Using fingerprints to identify and approve health care (electronic authorization) in clinics and hospitals has been a leading technological innovation in the Chilean health industry over the last few years.
Each transaction validates the identity of the patient, values each service, provides the insurer’s authorization and, if applicable, the supplementary insurer’s authorization. The patient can immediately pay the amounts not covered by insurance with any of the 18 enabled credit cards using only their fingerprint.
The system collects funds from the insurance and credit card companies every week, and pays 1,800 health care providers. It issues the respective electronic invoices, and publishes on the internet a current account for each entity involved in the process.
The requirement for an information highway
Electronic authorization at accredited health care providers replaces the traditional sale of Health Care Vouchers (BAS in Spanish), which was previously undertaken at branches and other delegated entities representing various health financing institutions. The new process enables health care to be authorized in the same place and at the same time that it is provided.
The solution developed by SONDA conceived a company, called I-Med, which aims to market and implement the electronic authorization system to all the different stakeholders in the healthcare market. Since its inception four years ago, I-Med has created a true information highway that makes complex inter-agency transactions more flexible, transparent and rapid at the moment patients request health care.
I-Med was proposed by FONASA, who tendered all their systems, such as issuing traditional Health Care Vouchers, authorizing medical absences, and revenue collection. However, a chapter was included that contained an innovation to replace traditional Vouchers with electronic authorization. Electronic authorization already existed in the market, but this was a closed system for a unique group of Health Care Insurers that formed the company Atesa (Banmedica, Consalud and Promepart).
The project was entirely developed by SONDA, and the technologies employed included the transactional monitor Tuxedo, which enables a large volume of transactions to be handled simultaneously. Also ORDEN Dag Web technology was employed, which embeds applications in a Web browser, thereby paving the way for future system expansion, and the distribution of newer versions without having to reinstall the application at each health care provider, since updates are installed through the network.

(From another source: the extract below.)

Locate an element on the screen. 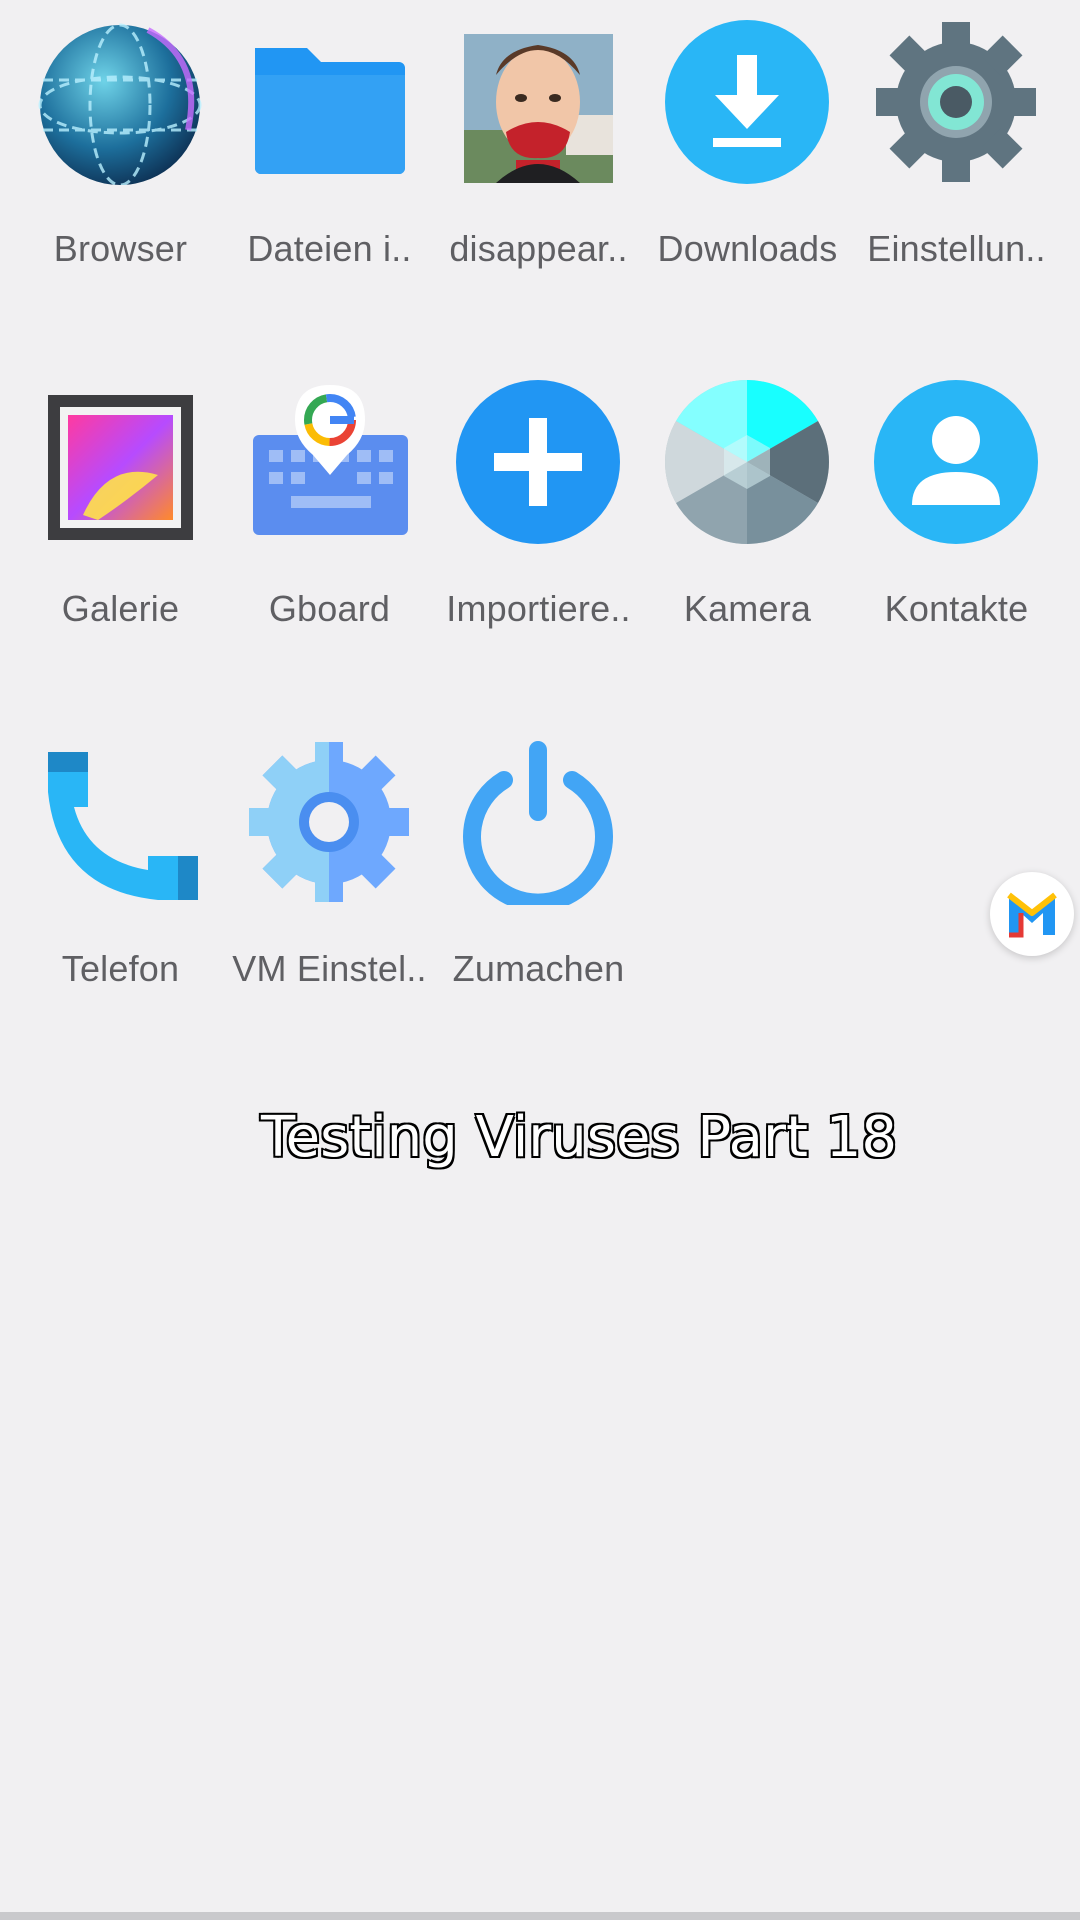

Health care providers can interact with I-Med using this solution in three ways. The first solution is direct sales, where the provider has a cash sale application with I-Med; the second solution is where I-Med only issues the electronic authorization and assumes that the provider collects the cash; and the third solution is the interface mode where the provider interfaces with I-Med and issues the electronic authorization. This resulted in a new challenge, as all the providers used different codes for their services compared to those used by the Health Care Insurers. So we had to standardize these codes, consolidating a common language for both the insurers and the providers. Therefore, we built a modern and robust information highway, which allows the system to operate correctly.
Then the product was expanded, integrating new providers after verifying them with insurers. Furthermore, user payment using other debit and credit cards was activated.
Benefits for patients means benefits for health care institutions
The electronic authorization system has improved the perception of patients from all social strata of the services provided by health care providers and insurers. Furthermore, it enables anyone to receive health care even if they are not carrying the necessary documents, such as an identity card, a Health Care Insurer or Fonasa card, a debit or credit card, etc.
Not only in Chile or Latin America, but throughout the world, there is currently an awareness that the healthcare market is complex. Health care for each patient requires many institutions to interact, which include financiers and insurers but more so providers, which cover the primary physician, specialists, hospitals, clinics, ambulances, laboratories and pharmacies, etc. There are even more stakeholders if payment is made using a bank or commercial credit card. The need to view medicine as many integrated services, encourages institutions to value an integrated system that allows them to operate efficiently and deliver value-added services to their patients.